--- START ---

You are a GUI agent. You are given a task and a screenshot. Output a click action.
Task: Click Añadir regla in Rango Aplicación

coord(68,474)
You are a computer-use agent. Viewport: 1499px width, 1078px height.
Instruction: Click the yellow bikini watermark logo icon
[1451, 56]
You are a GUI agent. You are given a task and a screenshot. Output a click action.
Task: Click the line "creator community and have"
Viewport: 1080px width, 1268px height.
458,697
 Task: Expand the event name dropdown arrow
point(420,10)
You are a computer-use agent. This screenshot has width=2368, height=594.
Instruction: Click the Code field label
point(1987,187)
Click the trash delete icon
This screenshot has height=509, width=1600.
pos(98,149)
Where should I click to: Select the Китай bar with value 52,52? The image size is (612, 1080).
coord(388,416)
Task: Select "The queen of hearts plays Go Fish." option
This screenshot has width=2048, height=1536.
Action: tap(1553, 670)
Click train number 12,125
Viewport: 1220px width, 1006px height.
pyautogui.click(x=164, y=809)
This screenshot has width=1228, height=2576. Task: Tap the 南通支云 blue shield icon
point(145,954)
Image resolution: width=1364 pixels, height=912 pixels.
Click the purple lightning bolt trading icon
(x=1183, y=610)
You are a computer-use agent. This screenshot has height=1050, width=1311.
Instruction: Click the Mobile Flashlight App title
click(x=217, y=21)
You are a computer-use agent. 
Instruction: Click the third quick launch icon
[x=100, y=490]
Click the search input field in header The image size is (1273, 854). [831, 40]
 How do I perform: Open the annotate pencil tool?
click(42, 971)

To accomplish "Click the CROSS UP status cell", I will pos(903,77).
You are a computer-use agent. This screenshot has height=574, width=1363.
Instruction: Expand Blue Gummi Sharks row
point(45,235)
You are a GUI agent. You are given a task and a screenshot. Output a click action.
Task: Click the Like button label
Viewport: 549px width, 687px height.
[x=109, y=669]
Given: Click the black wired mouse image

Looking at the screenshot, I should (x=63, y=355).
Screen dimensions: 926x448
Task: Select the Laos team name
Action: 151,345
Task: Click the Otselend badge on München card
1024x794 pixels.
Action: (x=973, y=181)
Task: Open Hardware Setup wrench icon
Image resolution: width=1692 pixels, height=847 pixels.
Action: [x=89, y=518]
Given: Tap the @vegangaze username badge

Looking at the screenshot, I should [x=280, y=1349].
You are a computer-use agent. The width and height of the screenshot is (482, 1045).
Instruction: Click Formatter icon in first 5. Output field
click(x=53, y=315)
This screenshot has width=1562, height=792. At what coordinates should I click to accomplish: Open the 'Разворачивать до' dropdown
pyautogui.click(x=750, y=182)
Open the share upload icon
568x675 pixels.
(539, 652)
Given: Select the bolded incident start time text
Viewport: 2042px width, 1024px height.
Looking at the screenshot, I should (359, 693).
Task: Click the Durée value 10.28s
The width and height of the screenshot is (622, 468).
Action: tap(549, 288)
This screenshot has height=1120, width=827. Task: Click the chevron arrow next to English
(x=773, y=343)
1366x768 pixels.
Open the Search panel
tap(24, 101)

--- END ---

ACTIVITY:
Tally the lines of the records that contain the word "computer" and state the total alone.

REPLY:
6